Before you disagree -- think about it. Hold on; hear me out: Currently atheists have a terrible reputation in the United States, especially in the South. We are seen as pretentiously intellectual, publicly proud with secret insecurities, and seemingly angry at other people but really angry at God. We are also mostly seen as having less love in our hearts, here in the South, than most religious people. Most religious people think they have us pegged -- and, if I were to be honest, individual atheists sometimes attack by insisting they are intellectual instead of pretentiously intellectual, that they have reason to be proud and have no insecurities in those reasons, that their anger is at individuals and institutions rather than at God, and that they are more coldly rational than many religious people. Many, though definitely not all, atheists are already fighting and engaged in and squeezed into stereotypes of atheism that were constructed long before their time -- even as they tend to see themselves, in some ways, as others see them.

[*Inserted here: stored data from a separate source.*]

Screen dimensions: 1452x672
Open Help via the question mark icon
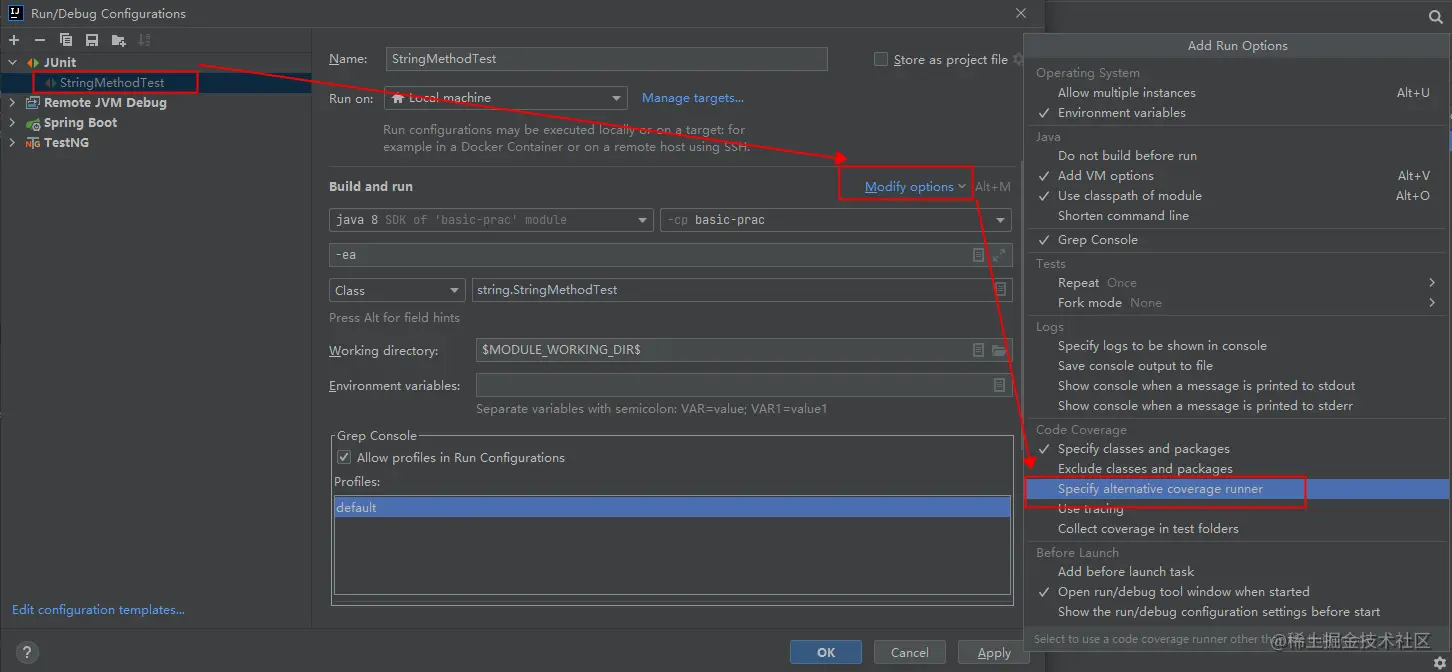pos(26,651)
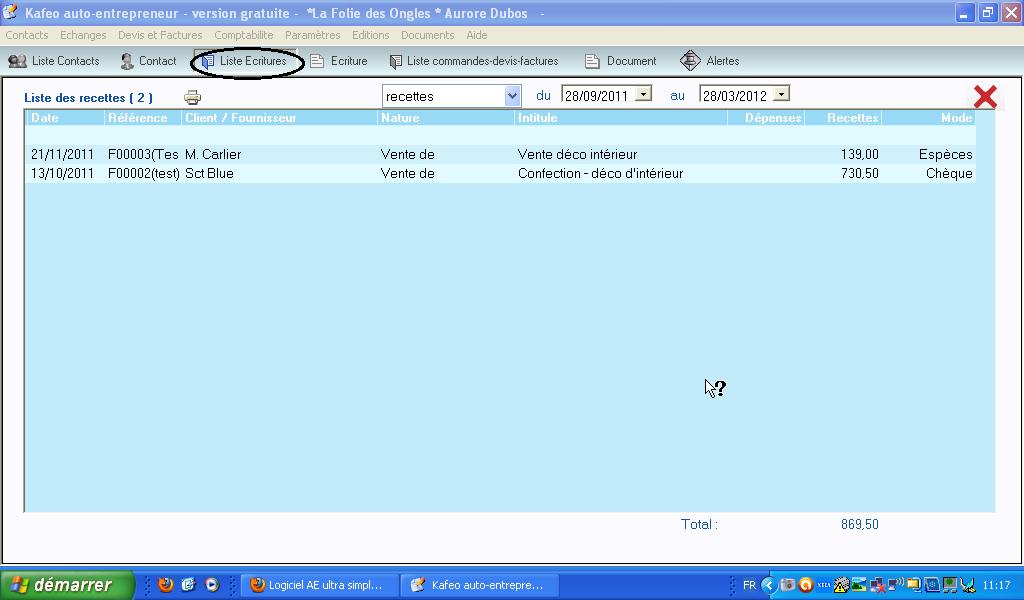This screenshot has width=1024, height=600.
Task: Sort by the Date column header
Action: [x=45, y=118]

We may prefer that atheism NOT be a stereotype. We may prefer that it be merely about a lack of belief in God or gods, and there is, to be sure, some positive aspects to this preference; it does allow for diversity, for example. So on that level of encouraging diversity and demolishing debilitating stereotypes I encourage that wide ranging dictionary definition, and I don’t really want to interfere with atheism just being about a lack of belief in God or gods. Parallel to that level, at the same time, is my desire to work to make atheism gain a more caring, humanistic tone as opposed to a proud, intellectual, rational tone. In short, I am in favor of the definition of atheism that is in the dictionary, but the tone of atheism's proponents is also of concern to me.

So, the reason why I care about the atheism as a community of nonbelievers, even though I respect the individuality of atheists, is that I think the prominent attitude of atheism today will form stereotypes, and that tomorrow’s atheists will, whether we like it or not, buy into those stereotypes. The prominent thing missing from stereotypes of atheists, at least here in the states, is a genuine care for their fellow human beings, especially those who are marginalized.

Definitions vs. Implications

Many atheists would object here that rejection of God is (and, according to a smaller group, should be) a purely intellectual stance, and that care for oher human beings is in a different arena from atheism proper -- that there should be a clear boundary between atheism proper and secular humanism. Perhaps this is the case for some atheists, but there is also a tradition, going back to Nietzsche, of rejection of God being a rejection of the authority of God -- the rejection of a God-figure as opposed to just an intellectual rejection of God Himself. So here, atheism would not just be an intellectual rejection of, say, the physical God of Christian fundamentalism, but, rather, an all-around objection to the idea of God and all the external ideals (especially ones that prescribe rational and/or emotional allegiance) he props up. Often, this rejection of God forces people to reposition their rational and emotional allegiances elsewhere -- often, to the physical world for rational thought and to humanity for emotional attachment.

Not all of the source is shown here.